» Stated task 1: Quote the stretch of the fraud prevention text from "So even once" through "helpful to do.".
» Stated task 2: For each statement, decide whether the fraud prevention text agrees, answering yes or no and quoting the words that settle it. (a) The median fraud rate for nonprofits is 0.1%. (b) The ultimate goal is blocking fraud. (c) You should rely on intuition that all payments from a certain region are fraudulent.

---- Passage

Don’t leave money on the table

Of course, the difficulty with fraud is that pre-emptively blocking too many transactions means foregoing legitimate purchases too. In theory, you could prevent fraud from Southeast Asia by blocking all transactions from Southeast Asia; but that approach means you’d also be foregoing legitimate transactions from one of the world’s most populous regions.

So even once you’ve implemented tools for preventing fraud, it’s important to remember that your ultimate goal isn’t blocking fraud — it’s maximizing revenue. This means you should:

1. Consider multiple metrics: Don’t just focus on one metric like false positive rate (legitimate transactions that you’re blocking) or dispute rate. After all, you can easily make the former zero by not trying to catch any fraud (and the latter zero by not accepting any payments). Your overall fraud protection approach will offer a trade-off between false positives and false negatives, and you should understand what that trade-off is and what is optimal for your business. This break-even calculator can give you an example of the kind of calculations it can be helpful to do.

2. Find your “healthy” dispute rate: Unsurprisingly, fraud varies by sector. For example, the median fraud rate for retail is 0.02 per cent, while for nonprofits it’s 0.1%. Once you know your industry’s rate, compare it to your business’ unique situation and data to identify a “healthy” fraud benchmark. Trying to drive your dispute rate far below what is natural for your sector can be more effort than it’s worth.

3. Always be measuring: No matter what solution you choose, be rigorous in assessing efficacy. For example, if you’re manually customising rules, you can evaluate their performance by backtesting them or by running A/B tests in real-time. Don’t rely on intuition that tells you all payments from a certain region, or at a certain time of day, are fraudulent. Formulate your hypothesis and validate it with data!

On the internet, the only constant is change itself. As consumer behaviour and fraud schemes continue to evolve, businesses that want to maximise their revenue this holiday season — and year round — should be using modern fraud defences that can adapt and help them stay a step ahead of fraudsters.

--------
---- Data lines

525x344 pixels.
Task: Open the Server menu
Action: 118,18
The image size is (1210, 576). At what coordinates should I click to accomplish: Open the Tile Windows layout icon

--------

» Final answer 1:
So even once you’ve implemented tools for preventing fraud, it’s important to remember that your ultimate goal isn’t blocking fraud — it’s maximizing revenue. This means you should:

1. Consider multiple metrics: Don’t just focus on one metric like false positive rate (legitimate transactions that you’re blocking) or dispute rate. After all, you can easily make the former zero by not trying to catch any fraud (and the latter zero by not accepting any payments). Your overall fraud protection approach will offer a trade-off between false positives and false negatives, and you should understand what that trade-off is and what is optimal for your business. This break-even calculator can give you an example of the kind of calculations it can be helpful to do.

» Final answer 2:
(a) Yes: "while for nonprofits it’s 0.1%"
(b) No: "your ultimate goal isn’t blocking fraud — it’s maximizing revenue"
(c) No: "Don’t rely on intuition that tells you all payments from a certain region, or at a certain time of day, are fraudulent."